Environmental stress affects the function of individual organisms and influences their ability to compete against other species for space, food, and other resources. Since each species will respond differently to a stress, such as high temperatures, even small environmental changes can upset the delicate ecological balance, causing large changes in the structure of marine communities.

PISCO is investigating how marine organisms cope at a molecular, cellular, and whole-organism level to environmental stress caused by variations in temperature, salinity, light, and food supply. Understanding how organisms may respond to stresses caused by climate change and ocean acidification can be an early warning system for managers. This work has allowed PISCO to pioneer the use of a DNA microarray ("gene chip") to evaluate the effects of short-term changes in the environment on the function of organisms. We look at physical responses to these stimuli using three main approaches:

  • RNA : DNA measurements indicate whether an organism is growing at a given time. Most animals have a fairly constant amount of DNA (the "blueprints" for growth), and only increase the amount of RNA (the "construction sites" for growth within the cell) when growing. A high ratio of RNA to DNA indicates that a lot of "construction" is going on and the animal is growing. This technique shows how quickly organisms respond to stimulus such as an increase in food supply.
  • Heat shock proteins (HSPs) indicate when an organism has become hot or otherwise stressed. The stress damages proteins (used by every function in a cell). In response to the damage, cells produce HSPs which stick to healthy proteins, interfering with their function. By measuring the amount of HSP within the cells of organisms in their natural environment and in the lab, investigators hope to reveal patterns of environmental stress and determine how reliable HSPs are as an indicator of this stress.
  • The ratio of carbon to nitrogen (C:N ratio) in plants can indicate nutrient limitations that slow plant growth. Plants require many nutrients to survive, grow, and reproduce but their growth is often limited by the availability of nitrogen and phosphorous. PISCO researchers can examine seaweeds and other plants to understand how their growth is affected by nutrient availability. These studies can show how these plants respond to changes in oceanographic conditions and inform how ocean conditions affect primary productivity on rocky shores.

Using these studies PISCO has found relational evidence between the functions of organisms, and large-scale oceanographic patterns. Results indicate that RNA : DNA and C:N ratios are an effective way to measure recent nutritional fluxes in marine organisms. Heat shock protein (HSP) responses are particularly useful for understanding how marine organisms may respond to a changing climate in which heat stress is likely to increase.

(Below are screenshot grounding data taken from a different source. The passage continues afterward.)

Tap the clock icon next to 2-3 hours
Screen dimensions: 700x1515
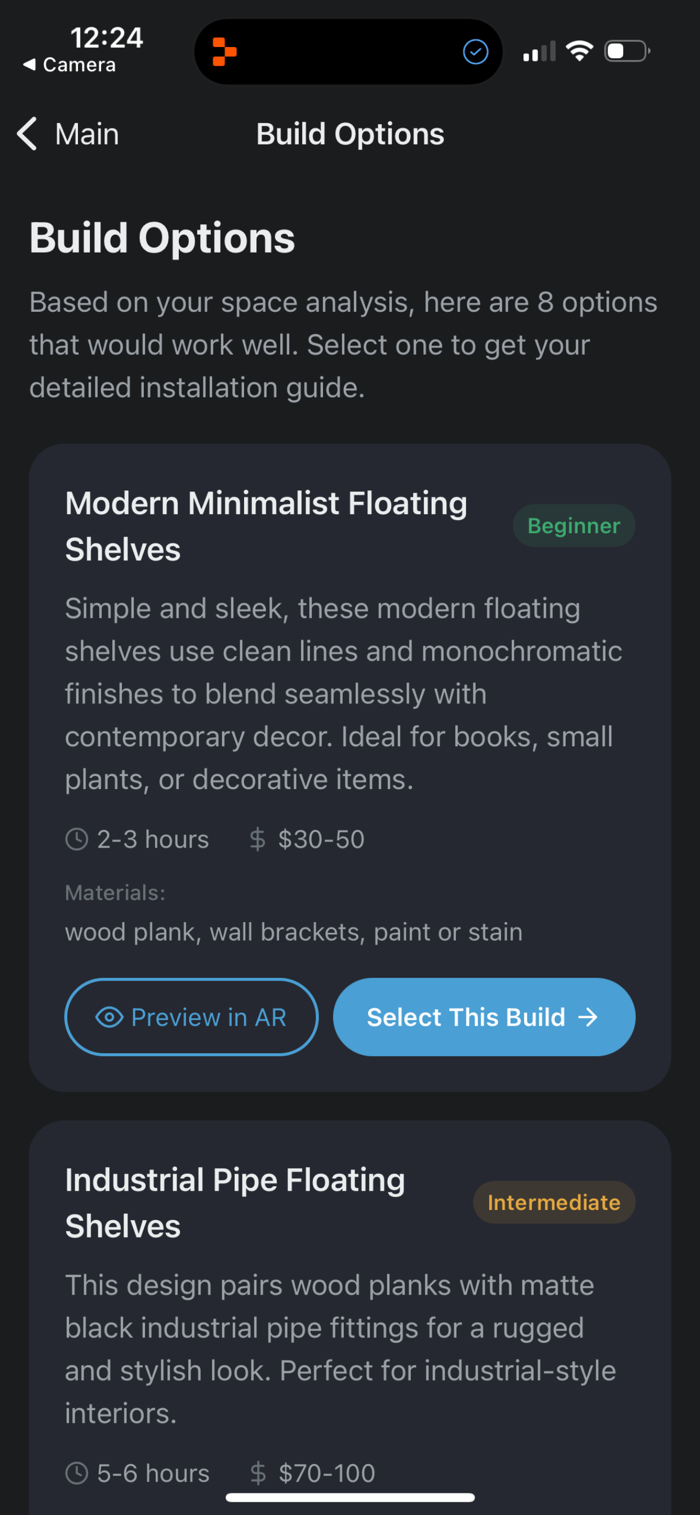click(x=77, y=839)
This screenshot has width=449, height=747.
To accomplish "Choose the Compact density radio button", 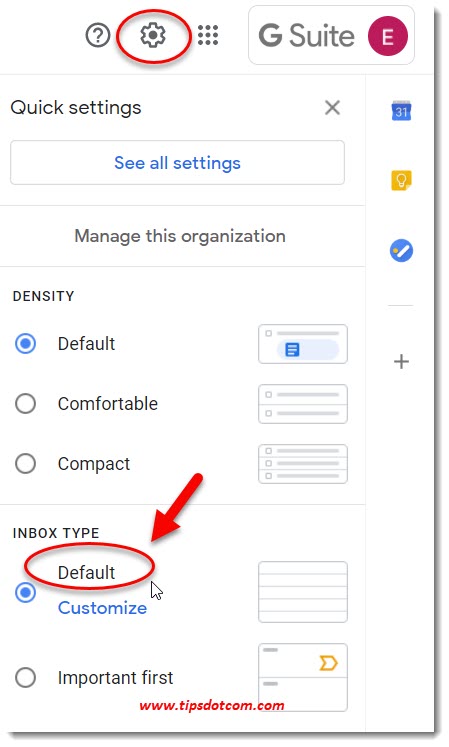I will click(25, 464).
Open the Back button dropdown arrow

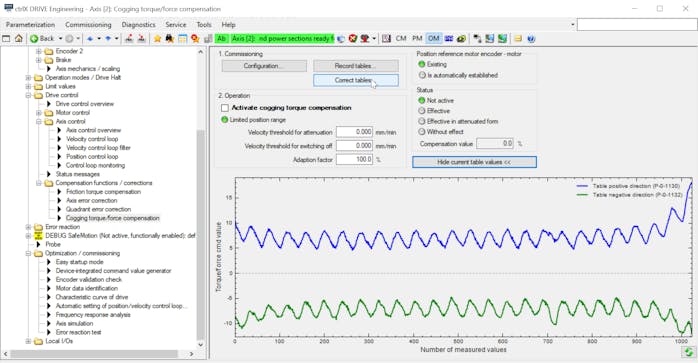pos(60,39)
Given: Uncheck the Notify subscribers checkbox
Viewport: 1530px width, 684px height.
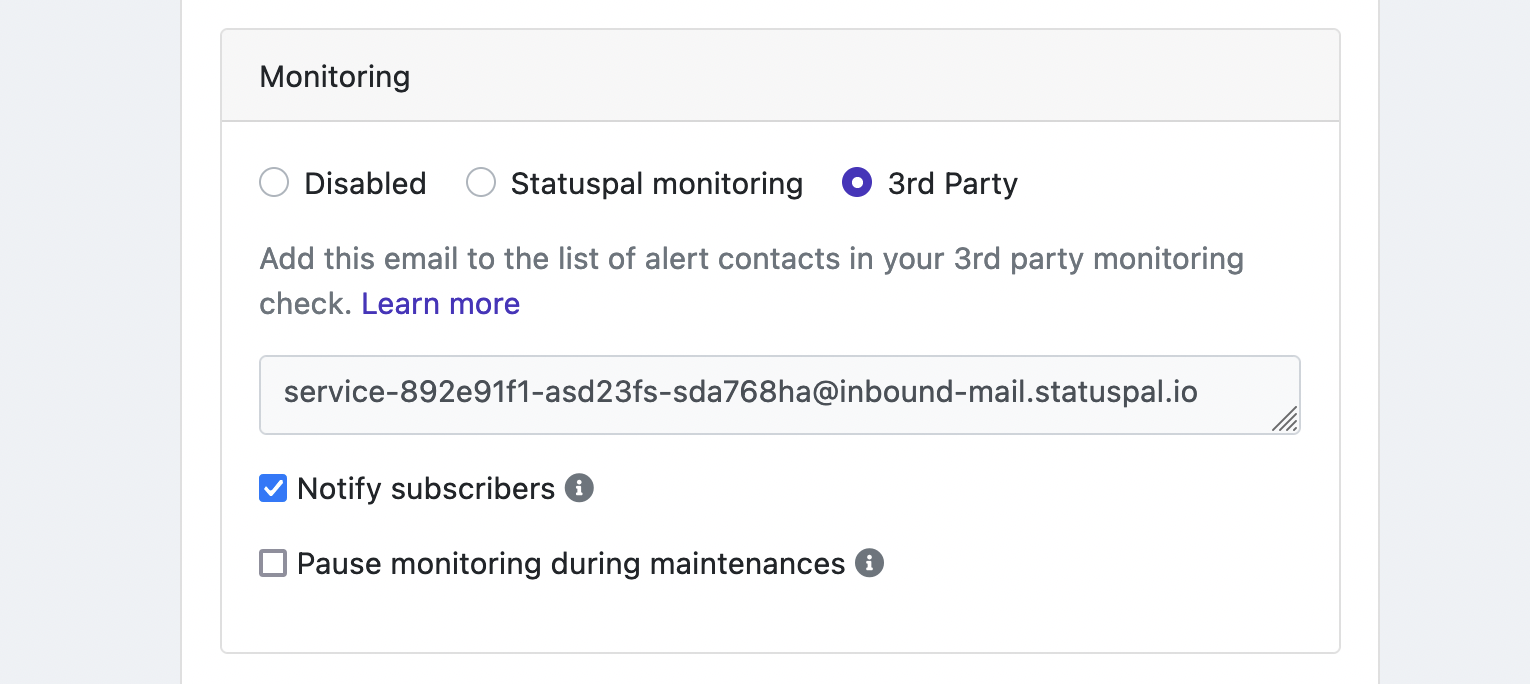Looking at the screenshot, I should click(273, 488).
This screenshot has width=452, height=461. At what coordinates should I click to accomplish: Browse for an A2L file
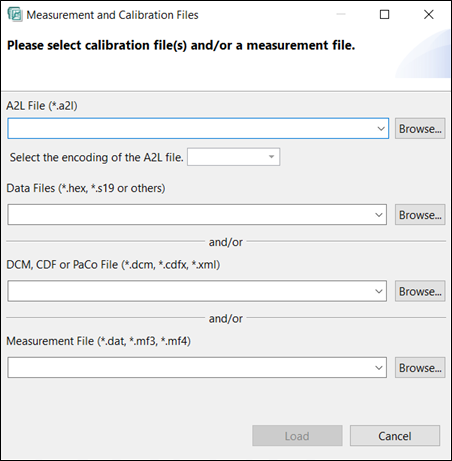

PISCO scientists are leading the way in studying the response of ecologically important species such as mussels, whelks, limpets, grazing snails and sea stars to thermal stress, at local and regional scales. PISCO scientists have demonstrated that HSP levels increase with height on the shore, but that responses differ between sites. While we continue to explore variation in heat shock response to stressful conditions, results thus far indicate that this response will be a valuable tool in understanding and predicting how marine communities will respond to environmental disturbances such as climate change.